Per averne una dimostrazione in diretta, infine, vi invito a visitare il gruppo Facebook Professioneinsegnante.it. Qualche giorno fa uno dei suoi membri ha pubblicato un’immagine su cui campeggia la scritta “come cambiano i costumi sociali” dal 1950 a oggi: ieri c’erano famiglie numerose, coppie di fidanzati eterosessuali pronte a promettersi amore eterno e maschi che corteggiavano le ragazze; oggi, invece, coppie gay, coppie senza figli ma con i cani nel passeggino e orde di donne che inseguono ragazzi in fuga. Un rovesciamento tra ordine naturale e sfacelo dei tempi moderni, a quanto pare. E leggere i commenti è sconfortante: «Siamo peggiorati» scrive Stefania Lucchese, insegnante, in risposta all’immagine. «Non sempre il cambiamento è sinonimo di evoluzione! Ahahahah» continua Lisanna Dave, impiegata al Miur, palesemente allietata dalla vignetta. «Amore deviato», è lapidario Franco Canale, altro membro del gruppo. E a chi fa notare che l’amore è tale e va rispettato, Pietro Satta domanda: «Anche quello incestuoso tra padre e figlia o quello zoofilo tra il padrone e il suo cane. L’amore è amore, no?».

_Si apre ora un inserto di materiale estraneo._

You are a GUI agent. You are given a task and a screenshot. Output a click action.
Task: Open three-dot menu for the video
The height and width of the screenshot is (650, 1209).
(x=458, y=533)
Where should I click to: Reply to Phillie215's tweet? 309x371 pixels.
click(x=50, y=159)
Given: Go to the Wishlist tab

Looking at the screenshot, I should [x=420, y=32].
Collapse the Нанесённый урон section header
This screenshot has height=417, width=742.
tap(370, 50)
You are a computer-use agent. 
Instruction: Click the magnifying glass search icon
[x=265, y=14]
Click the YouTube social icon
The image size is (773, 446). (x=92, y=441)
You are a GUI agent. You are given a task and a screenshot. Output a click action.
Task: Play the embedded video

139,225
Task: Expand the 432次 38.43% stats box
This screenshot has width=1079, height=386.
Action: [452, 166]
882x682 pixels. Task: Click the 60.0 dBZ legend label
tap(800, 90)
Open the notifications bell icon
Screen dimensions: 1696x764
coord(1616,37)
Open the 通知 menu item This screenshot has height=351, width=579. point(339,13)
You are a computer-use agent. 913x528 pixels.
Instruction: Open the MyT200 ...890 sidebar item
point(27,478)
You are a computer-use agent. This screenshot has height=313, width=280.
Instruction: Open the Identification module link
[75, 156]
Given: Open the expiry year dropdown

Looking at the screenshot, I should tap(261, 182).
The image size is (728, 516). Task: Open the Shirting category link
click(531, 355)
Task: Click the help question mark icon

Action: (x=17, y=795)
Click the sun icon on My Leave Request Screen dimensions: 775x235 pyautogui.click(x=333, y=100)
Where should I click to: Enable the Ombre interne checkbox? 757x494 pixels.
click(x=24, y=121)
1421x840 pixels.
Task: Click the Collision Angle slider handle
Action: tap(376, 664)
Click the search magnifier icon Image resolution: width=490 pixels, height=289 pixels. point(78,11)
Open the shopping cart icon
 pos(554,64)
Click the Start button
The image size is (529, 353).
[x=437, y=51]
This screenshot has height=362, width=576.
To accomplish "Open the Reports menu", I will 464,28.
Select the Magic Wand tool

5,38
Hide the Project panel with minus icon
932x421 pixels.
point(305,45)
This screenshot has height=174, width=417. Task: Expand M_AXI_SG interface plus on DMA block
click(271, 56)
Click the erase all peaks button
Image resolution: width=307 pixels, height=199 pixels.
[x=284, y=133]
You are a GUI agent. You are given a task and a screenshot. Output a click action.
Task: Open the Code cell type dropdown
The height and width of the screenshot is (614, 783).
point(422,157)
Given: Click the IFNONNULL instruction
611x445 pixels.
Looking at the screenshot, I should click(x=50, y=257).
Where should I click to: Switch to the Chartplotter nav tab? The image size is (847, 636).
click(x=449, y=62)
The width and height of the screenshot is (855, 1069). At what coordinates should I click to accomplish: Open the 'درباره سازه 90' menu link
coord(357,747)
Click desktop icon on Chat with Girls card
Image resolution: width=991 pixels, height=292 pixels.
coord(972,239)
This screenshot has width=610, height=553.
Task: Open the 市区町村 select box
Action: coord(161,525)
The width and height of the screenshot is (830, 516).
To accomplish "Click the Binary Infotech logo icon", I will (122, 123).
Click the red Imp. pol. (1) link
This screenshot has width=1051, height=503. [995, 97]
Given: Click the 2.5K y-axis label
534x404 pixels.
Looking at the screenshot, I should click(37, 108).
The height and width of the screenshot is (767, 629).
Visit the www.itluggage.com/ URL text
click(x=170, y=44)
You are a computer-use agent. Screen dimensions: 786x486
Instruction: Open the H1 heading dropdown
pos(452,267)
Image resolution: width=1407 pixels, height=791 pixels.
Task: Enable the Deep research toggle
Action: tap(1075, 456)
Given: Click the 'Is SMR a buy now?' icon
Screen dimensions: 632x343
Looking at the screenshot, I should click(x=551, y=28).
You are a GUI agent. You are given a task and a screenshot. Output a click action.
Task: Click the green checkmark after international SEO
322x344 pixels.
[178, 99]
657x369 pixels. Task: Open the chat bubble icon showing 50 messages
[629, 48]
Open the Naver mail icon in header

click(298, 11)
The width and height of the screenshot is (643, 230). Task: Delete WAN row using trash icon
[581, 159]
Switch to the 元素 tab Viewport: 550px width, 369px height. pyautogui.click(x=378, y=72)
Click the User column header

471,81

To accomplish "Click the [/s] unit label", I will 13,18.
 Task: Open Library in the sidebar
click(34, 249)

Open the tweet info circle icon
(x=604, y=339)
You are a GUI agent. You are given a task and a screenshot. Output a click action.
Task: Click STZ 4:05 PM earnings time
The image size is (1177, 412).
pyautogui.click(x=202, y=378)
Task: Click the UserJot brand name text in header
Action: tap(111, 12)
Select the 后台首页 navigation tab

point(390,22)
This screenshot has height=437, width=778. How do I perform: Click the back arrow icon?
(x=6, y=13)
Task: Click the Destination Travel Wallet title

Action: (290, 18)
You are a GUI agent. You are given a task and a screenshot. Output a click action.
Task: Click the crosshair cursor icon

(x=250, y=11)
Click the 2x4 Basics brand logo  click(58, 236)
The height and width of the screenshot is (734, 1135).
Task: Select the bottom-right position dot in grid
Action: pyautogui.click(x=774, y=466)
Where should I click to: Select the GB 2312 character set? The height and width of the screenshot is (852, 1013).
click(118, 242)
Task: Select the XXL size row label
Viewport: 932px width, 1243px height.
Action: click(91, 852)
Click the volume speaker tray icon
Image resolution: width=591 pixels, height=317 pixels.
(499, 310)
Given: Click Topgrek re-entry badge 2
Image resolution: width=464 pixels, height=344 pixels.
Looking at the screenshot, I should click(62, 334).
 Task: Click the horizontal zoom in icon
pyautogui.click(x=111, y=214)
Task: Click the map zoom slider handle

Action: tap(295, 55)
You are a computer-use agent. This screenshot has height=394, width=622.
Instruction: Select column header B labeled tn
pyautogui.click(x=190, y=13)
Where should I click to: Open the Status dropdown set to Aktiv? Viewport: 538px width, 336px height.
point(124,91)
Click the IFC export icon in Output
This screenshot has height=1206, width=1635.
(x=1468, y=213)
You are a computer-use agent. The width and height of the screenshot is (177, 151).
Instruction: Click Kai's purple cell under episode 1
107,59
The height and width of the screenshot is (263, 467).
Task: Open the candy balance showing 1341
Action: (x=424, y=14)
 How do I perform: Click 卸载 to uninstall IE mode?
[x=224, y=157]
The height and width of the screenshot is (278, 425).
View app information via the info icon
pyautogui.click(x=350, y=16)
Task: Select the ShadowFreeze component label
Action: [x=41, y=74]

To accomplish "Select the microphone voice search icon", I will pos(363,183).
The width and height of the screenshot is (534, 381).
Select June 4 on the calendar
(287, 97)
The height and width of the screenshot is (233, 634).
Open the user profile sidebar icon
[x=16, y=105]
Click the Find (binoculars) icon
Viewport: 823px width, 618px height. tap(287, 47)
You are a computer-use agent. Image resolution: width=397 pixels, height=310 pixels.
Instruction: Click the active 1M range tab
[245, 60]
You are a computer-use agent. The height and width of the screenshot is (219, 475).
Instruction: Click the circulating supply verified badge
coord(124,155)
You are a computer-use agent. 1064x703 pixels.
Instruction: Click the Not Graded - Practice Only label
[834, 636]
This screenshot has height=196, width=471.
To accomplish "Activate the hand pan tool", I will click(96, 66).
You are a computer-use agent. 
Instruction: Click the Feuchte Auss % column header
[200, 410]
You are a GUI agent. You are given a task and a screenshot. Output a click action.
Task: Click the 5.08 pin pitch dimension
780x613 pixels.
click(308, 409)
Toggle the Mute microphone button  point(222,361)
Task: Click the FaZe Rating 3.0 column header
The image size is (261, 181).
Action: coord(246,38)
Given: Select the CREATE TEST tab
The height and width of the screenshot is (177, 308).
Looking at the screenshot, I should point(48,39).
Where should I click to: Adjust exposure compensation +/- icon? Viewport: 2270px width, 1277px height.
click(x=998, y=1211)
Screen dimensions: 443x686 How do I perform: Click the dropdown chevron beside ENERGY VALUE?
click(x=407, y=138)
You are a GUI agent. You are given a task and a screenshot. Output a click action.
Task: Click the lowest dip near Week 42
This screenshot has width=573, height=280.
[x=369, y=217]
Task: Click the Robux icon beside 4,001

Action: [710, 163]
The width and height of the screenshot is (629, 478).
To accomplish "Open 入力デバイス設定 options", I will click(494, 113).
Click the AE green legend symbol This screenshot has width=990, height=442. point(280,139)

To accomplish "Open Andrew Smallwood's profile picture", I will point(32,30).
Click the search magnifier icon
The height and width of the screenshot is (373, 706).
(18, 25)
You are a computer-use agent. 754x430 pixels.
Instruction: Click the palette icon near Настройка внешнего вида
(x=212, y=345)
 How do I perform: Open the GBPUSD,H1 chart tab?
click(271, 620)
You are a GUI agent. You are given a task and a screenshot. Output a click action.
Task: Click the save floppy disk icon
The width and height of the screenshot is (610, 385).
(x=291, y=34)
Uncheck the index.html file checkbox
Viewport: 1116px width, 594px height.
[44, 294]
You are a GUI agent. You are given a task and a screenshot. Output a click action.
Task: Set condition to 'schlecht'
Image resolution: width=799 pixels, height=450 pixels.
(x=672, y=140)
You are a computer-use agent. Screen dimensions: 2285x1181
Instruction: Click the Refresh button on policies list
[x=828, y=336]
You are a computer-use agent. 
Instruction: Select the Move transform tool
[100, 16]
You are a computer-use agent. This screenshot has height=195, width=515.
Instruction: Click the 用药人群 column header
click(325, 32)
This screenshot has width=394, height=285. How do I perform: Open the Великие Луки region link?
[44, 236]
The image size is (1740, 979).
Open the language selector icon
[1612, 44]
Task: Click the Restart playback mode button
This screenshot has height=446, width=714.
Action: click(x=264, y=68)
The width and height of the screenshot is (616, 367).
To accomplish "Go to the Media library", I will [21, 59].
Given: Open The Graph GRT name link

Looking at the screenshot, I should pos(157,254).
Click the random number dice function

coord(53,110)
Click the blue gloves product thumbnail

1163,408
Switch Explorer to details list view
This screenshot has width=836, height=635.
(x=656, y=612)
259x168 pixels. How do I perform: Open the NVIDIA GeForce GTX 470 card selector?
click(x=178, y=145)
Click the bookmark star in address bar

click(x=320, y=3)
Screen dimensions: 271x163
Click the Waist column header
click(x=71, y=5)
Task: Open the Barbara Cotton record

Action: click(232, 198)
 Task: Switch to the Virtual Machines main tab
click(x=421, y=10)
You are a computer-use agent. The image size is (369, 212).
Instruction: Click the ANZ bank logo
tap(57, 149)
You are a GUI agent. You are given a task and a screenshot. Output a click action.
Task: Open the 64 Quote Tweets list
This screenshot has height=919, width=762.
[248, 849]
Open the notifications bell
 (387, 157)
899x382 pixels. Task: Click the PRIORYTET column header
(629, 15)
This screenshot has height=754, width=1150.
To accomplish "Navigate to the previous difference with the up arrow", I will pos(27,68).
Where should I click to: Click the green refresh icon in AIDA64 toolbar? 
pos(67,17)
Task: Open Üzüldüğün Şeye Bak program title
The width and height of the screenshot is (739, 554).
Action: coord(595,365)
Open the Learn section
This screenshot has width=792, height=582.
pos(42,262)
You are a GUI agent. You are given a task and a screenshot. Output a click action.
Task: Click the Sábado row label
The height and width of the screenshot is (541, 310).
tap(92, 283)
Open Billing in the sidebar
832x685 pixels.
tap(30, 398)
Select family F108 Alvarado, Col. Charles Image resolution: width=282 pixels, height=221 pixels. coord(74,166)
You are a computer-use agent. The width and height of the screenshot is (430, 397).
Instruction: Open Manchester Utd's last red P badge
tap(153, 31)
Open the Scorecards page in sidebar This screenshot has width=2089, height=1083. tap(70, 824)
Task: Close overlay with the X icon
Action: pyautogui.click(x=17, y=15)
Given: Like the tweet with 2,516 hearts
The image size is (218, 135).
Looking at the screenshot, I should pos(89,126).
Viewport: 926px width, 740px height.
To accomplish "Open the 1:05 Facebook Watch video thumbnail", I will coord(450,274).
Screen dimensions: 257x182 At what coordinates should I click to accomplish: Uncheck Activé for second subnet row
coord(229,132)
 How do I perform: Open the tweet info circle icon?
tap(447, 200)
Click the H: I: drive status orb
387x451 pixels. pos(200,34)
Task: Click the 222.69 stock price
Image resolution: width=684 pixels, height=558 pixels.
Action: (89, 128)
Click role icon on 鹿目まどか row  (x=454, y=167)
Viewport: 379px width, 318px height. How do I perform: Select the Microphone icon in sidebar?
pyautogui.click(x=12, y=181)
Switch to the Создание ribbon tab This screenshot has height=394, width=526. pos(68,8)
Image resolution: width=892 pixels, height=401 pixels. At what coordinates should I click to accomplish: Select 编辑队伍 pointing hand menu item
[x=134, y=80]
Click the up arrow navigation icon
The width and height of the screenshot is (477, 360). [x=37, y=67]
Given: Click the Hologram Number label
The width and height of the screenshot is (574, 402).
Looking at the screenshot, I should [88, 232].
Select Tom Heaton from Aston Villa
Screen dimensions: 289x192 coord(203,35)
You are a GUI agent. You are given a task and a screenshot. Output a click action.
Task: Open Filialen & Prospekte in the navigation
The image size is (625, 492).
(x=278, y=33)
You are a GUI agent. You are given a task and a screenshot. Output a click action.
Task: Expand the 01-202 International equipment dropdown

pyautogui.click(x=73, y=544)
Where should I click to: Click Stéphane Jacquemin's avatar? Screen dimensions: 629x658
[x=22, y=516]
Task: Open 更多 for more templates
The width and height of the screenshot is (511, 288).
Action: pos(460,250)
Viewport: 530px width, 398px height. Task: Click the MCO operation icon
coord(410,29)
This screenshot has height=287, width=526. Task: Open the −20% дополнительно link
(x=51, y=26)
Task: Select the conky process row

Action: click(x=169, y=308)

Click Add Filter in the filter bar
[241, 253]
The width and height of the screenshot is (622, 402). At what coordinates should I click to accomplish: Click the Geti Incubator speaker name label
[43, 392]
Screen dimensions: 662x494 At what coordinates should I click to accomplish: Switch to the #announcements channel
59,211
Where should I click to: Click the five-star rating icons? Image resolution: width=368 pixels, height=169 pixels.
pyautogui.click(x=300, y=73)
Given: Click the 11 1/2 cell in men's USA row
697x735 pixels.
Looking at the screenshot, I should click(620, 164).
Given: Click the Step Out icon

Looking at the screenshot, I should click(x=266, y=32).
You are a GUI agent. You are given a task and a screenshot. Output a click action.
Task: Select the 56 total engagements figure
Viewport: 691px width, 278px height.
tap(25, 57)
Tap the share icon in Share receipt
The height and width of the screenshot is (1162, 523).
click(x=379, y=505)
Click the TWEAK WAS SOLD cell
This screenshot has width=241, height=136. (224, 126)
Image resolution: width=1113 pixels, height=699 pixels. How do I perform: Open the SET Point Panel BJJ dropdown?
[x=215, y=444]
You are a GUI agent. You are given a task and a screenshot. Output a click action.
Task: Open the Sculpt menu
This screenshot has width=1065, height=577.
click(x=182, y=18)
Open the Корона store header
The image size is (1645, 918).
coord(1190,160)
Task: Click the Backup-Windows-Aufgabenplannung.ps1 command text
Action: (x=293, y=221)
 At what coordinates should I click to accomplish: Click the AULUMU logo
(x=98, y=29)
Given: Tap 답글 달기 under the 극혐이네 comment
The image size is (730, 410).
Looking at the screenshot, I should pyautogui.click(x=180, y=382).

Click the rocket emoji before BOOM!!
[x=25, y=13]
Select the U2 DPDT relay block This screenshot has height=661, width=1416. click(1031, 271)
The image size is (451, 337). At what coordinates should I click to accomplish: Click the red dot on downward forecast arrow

commenti omofobi su Professioneinsegnante.it

Eppure la scuola dovrebbe essere un’agenzia educativa e sappiamo per certo che in altri paesi, dove il rispetto per le minoranze è un valore e non mero esercizio retorico, commenti di questo tipo sarebbero censurati e non certo in nome di chissà quali ideologie, ma perché permettere di disprezzare un essere umano per ciò che è, non è un atteggiamento civile. La scuola italiana, invece, sembra permettere ancora questo tipo di barbarie. Nel silenzio di molti, nell’inefficacia degli interventi delle istituzioni, nelle parole che feriscono da parte di chi dovrebbe educare e proteggere.